→ **Stored records**:
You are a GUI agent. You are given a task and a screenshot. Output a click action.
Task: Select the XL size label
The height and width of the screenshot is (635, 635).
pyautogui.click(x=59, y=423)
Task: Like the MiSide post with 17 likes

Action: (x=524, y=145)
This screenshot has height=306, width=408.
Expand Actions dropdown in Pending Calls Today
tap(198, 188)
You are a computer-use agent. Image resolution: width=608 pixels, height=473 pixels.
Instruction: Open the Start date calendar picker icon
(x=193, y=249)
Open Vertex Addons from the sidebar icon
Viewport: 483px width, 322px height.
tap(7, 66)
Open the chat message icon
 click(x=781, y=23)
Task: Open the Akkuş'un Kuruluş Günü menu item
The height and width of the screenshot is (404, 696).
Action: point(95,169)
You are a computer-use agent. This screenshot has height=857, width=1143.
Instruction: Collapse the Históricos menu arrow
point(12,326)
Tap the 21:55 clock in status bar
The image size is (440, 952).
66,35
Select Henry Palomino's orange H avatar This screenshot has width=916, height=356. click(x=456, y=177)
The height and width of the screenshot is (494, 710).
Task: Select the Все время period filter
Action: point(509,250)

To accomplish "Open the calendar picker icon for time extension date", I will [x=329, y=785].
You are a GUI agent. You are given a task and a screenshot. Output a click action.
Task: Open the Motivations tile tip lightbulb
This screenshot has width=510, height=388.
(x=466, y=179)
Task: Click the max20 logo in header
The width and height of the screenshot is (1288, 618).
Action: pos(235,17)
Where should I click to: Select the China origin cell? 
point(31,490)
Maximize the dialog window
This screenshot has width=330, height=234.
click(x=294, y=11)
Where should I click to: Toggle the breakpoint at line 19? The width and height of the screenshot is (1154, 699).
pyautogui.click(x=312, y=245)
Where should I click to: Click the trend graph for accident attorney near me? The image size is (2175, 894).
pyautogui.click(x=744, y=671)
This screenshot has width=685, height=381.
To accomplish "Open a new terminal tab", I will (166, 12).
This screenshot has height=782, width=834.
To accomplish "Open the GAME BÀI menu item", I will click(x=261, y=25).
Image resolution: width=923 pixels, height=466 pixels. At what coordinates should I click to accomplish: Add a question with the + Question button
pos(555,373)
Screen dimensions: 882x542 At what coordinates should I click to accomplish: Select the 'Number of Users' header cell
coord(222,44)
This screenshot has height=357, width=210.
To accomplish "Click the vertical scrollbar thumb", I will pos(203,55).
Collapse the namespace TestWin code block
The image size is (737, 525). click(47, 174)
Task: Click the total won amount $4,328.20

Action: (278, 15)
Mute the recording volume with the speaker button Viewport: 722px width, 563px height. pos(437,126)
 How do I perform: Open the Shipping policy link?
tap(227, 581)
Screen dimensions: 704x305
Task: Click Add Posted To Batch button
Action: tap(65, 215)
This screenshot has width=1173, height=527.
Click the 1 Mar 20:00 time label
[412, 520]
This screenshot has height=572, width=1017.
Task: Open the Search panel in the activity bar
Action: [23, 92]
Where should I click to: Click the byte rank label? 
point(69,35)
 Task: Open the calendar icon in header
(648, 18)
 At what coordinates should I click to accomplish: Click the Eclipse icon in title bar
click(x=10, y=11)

→ **What this task involves**:
Begin with the line that contains "Where should I click to: Click the trend" and print each line exactly until the data ends, including the last line.

→ **Answer to this exercise**:
Where should I click to: Click the trend graph for accident attorney near me? The image size is (2175, 894).
pyautogui.click(x=744, y=671)
This screenshot has width=685, height=381.
To accomplish "Open a new terminal tab", I will (166, 12).
This screenshot has height=782, width=834.
To accomplish "Open the GAME BÀI menu item", I will click(x=261, y=25).
Image resolution: width=923 pixels, height=466 pixels. At what coordinates should I click to accomplish: Add a question with the + Question button
pos(555,373)
Screen dimensions: 882x542 At what coordinates should I click to accomplish: Select the 'Number of Users' header cell
coord(222,44)
This screenshot has height=357, width=210.
To accomplish "Click the vertical scrollbar thumb", I will pos(203,55).
Collapse the namespace TestWin code block
The image size is (737, 525). click(47, 174)
Task: Click the total won amount $4,328.20

Action: (278, 15)
Mute the recording volume with the speaker button Viewport: 722px width, 563px height. pos(437,126)
 How do I perform: Open the Shipping policy link?
tap(227, 581)
Screen dimensions: 704x305
Task: Click Add Posted To Batch button
Action: tap(65, 215)
This screenshot has width=1173, height=527.
Click the 1 Mar 20:00 time label
[412, 520]
This screenshot has height=572, width=1017.
Task: Open the Search panel in the activity bar
Action: [23, 92]
Where should I click to: Click the byte rank label? 
point(69,35)
 Task: Open the calendar icon in header
(648, 18)
 At what coordinates should I click to accomplish: Click the Eclipse icon in title bar
click(x=10, y=11)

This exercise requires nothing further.